Adding a Par construct to Python?

jeremy · May 17, 2009

From a user point of view I think that adding a 'par' construct to
Python for parallel loops would add a lot of power and simplicity,
e.g.

par i in list:
updatePartition(i)

There would be no locking and it would be the programmer's
responsibility to ensure that the loop was truly parallel and correct.

The intention of this would be to speed up Python execution on multi-
core platforms.
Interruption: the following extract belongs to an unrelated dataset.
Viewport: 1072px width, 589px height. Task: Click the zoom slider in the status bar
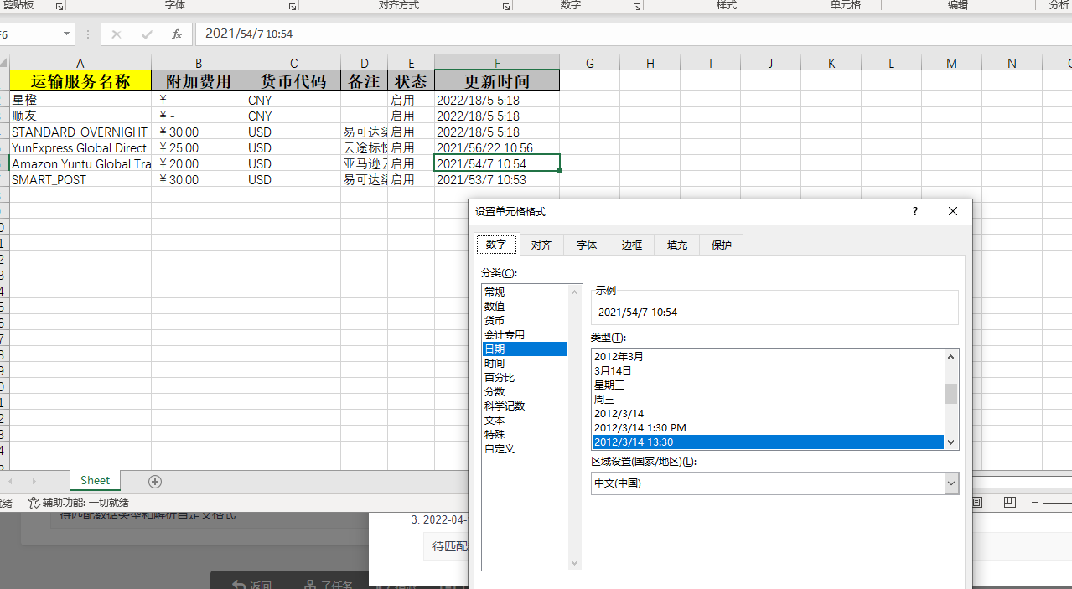point(1056,502)
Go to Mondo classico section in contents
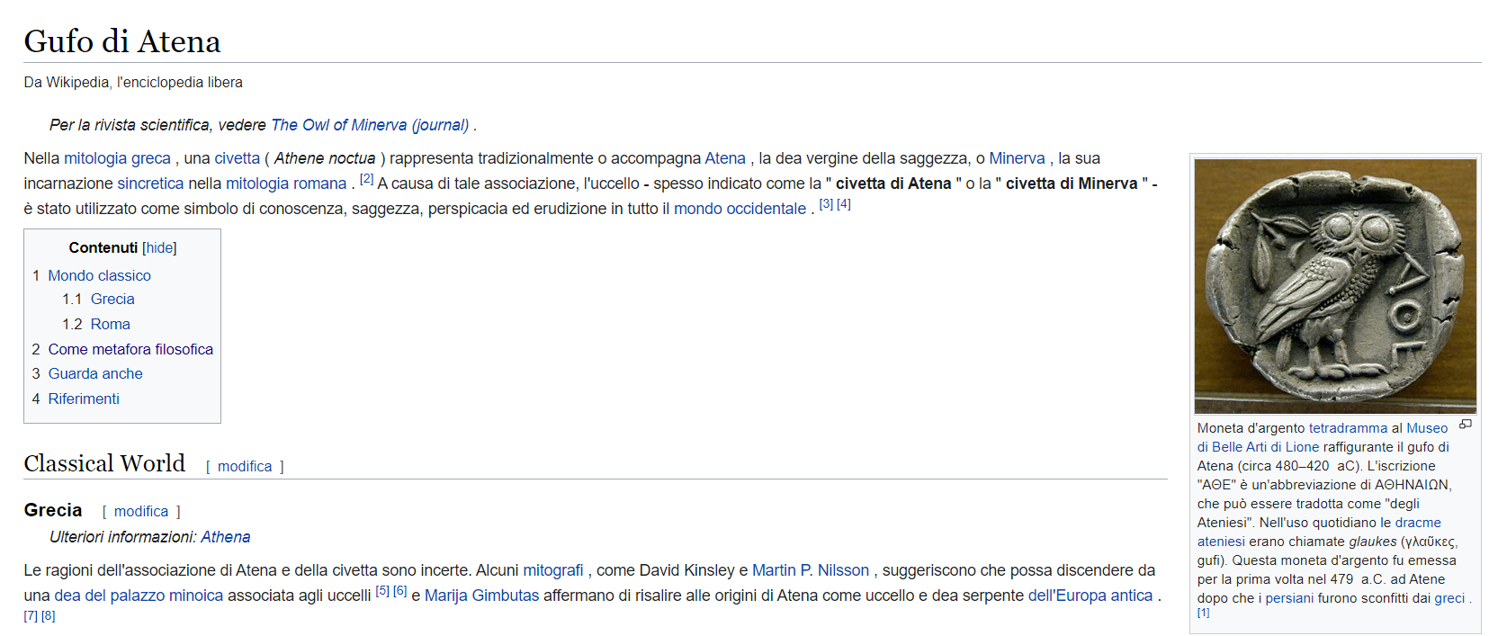Image resolution: width=1507 pixels, height=636 pixels. [99, 276]
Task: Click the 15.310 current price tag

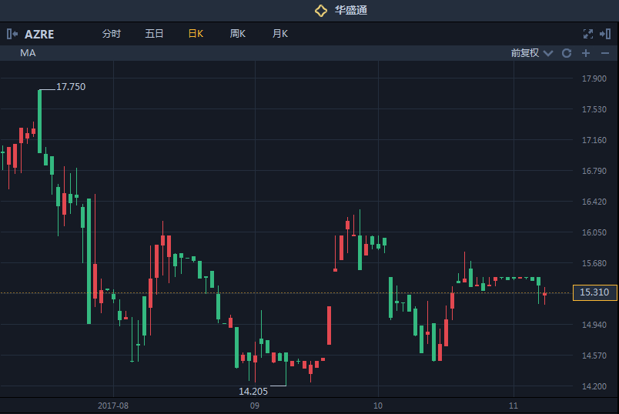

Within a few years we will see 100+ core processors as
standard and we need to be ready for that.

There could also be parallel versions of map, filter and reduce
provided.

BUT...none of this would be possible with the current implementation
of Python with its Global Interpreter Lock, which effectively rules
out true parallel processing.

See: http://jessenoller.com/2009/02/01/python-threads-and-the-global-interpreter-lock/

What do others think?

Jeremy Martin

jeremy · May 17, 2009

From a user point of view I think that adding a 'par' construct to
Python for parallel loops would add a lot of power and simplicity,
e.g.

par i in list:
updatePartition(i)

....actually, thinking about this further, I think it would be good to
add a 'sync' keyword which causes a thread rendezvous within a
parallel loop. This would allow parallel loops to run for longer in
certain circumstances without having the overhead of stopping and
restarting all the threads, e.g.

par i in list:
for j in iterations:
updatePartion(i)
sync
commitBoundaryValues(i)
sync

This example is a typical iteration over a grid, e.g. finite elements,
calculation, where the boundary values need to be read by neighbouring
partitions before they are updated. It assumes that the new values of
the boundary values are stored in temporary variables until they can
be safely updated.

Jeremy

Steven D'Aprano · May 17, 2009

From a user point of view I think that adding a 'par' construct to
Python for parallel loops would add a lot of power and simplicity, e.g.

par i in list:
updatePartition(i)

There would be no locking and it would be the programmer's
responsibility to ensure that the loop was truly parallel and correct.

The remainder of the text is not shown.